When the United States entered World War II, Mayo was stationed in Trinidad, British West Indies, where he was the senior aide to the commanding general there. He was soon brought back to the United States, where he graduated from the Command and General Staff School at Fort Leavenworth, Kansas in 1942. Mayo was subsequently given command of a tank destroyer battalion that fought in Normandy. From 1944 to 1945, he was Assistant Artillery Officer of the Fifteenth United States Army. He then served as the Chief of the Redeployment and Troops Branch Headquarters of the European Theater. Mayo was awarded a Bronze Star Medal for his service in the European Theater of Operations.

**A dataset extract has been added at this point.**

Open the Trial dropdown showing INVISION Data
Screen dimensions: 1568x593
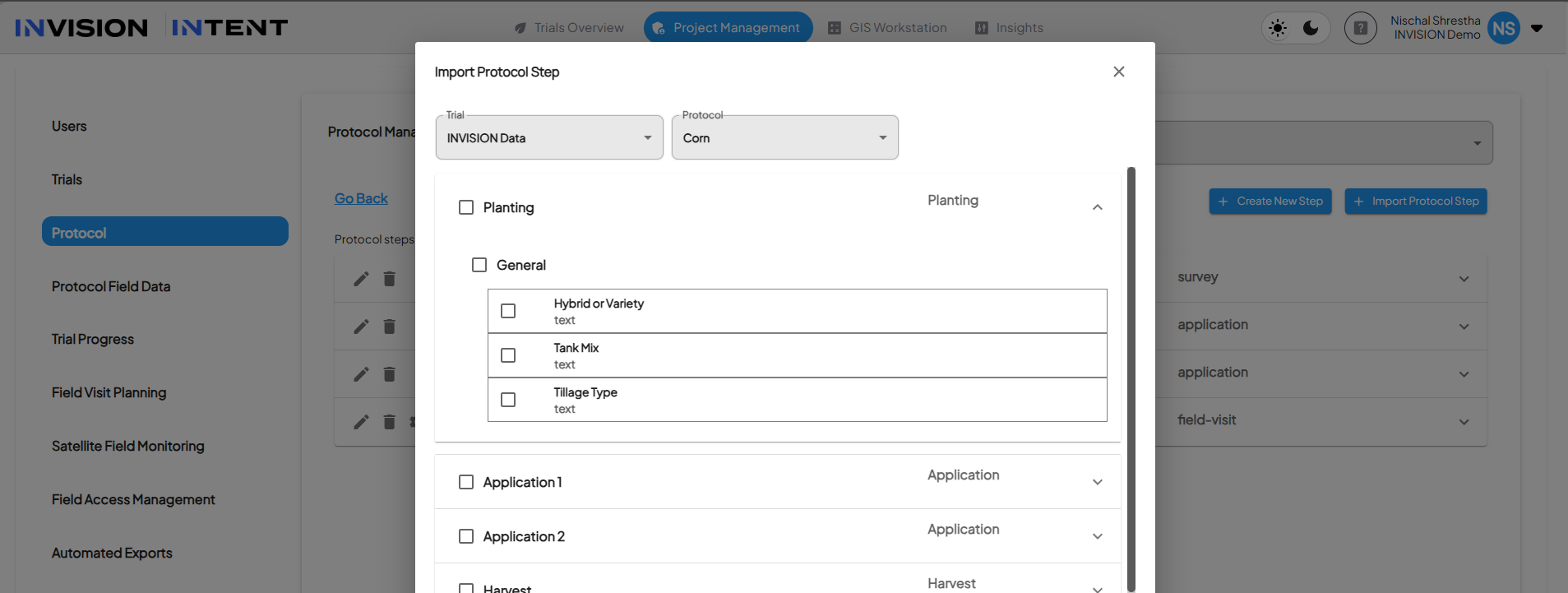point(549,138)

In May 1947, Mayo was transferred to the War Department General Staff, where he became Chief of European and Mid-East Branch, Plans and Operations Division. In 1950 he became Commanding Officer of the 17th Field Artillery Group, stationed at Fort Sill.

===Korean War===
While stationed at Fort Still, James Van Fleet requested that Mayo come to Korea. From August 1951 to January 1952 he served as Chief of Staff to the Korean Military Advisory Group. He then served as the commanding officer of the 5th Field Artillery Group, 2nd Republic of Korea Corps, Eighth United States Army until January 1953.

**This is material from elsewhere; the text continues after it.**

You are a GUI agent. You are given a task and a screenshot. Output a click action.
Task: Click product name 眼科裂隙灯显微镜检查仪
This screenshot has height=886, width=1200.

While in Korea, Mayo saw front line combat at Capitol Hill and Finger Ridge, was promoted to brigadier general, and was awarded the Legion of Merit, a bronze oak leaf cluster (in lieu of a second Legion of Merit), two battle stars, the Taegeuk Cordon, and the Eulji Cordon.

===Fort Stewart===
From 1953 to 1956, Mayo was the commander of Fort Stewart. When Mayo arrived at Fort Stewart, the base had the highest rate of venereal disease in the Army, with 428 cases per thousand men (the average was then 67 cases per one thousand). Mayo worked to clean up the area around the fort, which contained slot parlors and dive bars frequented by prostitutes. Mayo's efforts resulted in a grand jury indicting 44 people on gambling-related charges and accusing Liberty County Sheriff Paul Sikes of having "knowingly failed and neglected" to enforce the law. Sikes attempted to have Mayo transferred by his political ally, Senate Armed Services Committee Chairman Richard Russell, Jr., however Mayo chose to remain at Fort Stewart. During his battle with Sikes, Mayo was twice turned down for promotion to major general, as Pentagon officials decided not to put his name before Russell and the Armed Services Committee. He retired from the Army on July 31, 1956.

==City manager==
On May 31, 1956, the Gloucester, Massachusetts, City Council chose Mayo to serve as city manager. He took office upon his retirement from the Army. In 1958, Mayo left Gloucester to become City Manager of Hickory, North Carolina. In 1960 he became the first town manager of Lake Park, Florida, a position he held until 1962.

==Later life and death==
In 1964, Mayo and his wife retired to Boca Raton, Florida. There he became an active member of the community. Mayo was a member of the Salvation Army Board of Directors, a member Palm Beach County Planning Board, and an elder of the First Presbyterian Church. In 1972 he helped found Citizens for Reasonable Growth, a Boca Raton watchdog group. Mayo also attended the University of Florida and became a teacher in the Lake Worth, Florida, public schools and at Saint Andrew's School in Boca Raton.

Mayo died on November 10, 1996, at his home in Boca Raton. He was buried in Arlington National Cemetery.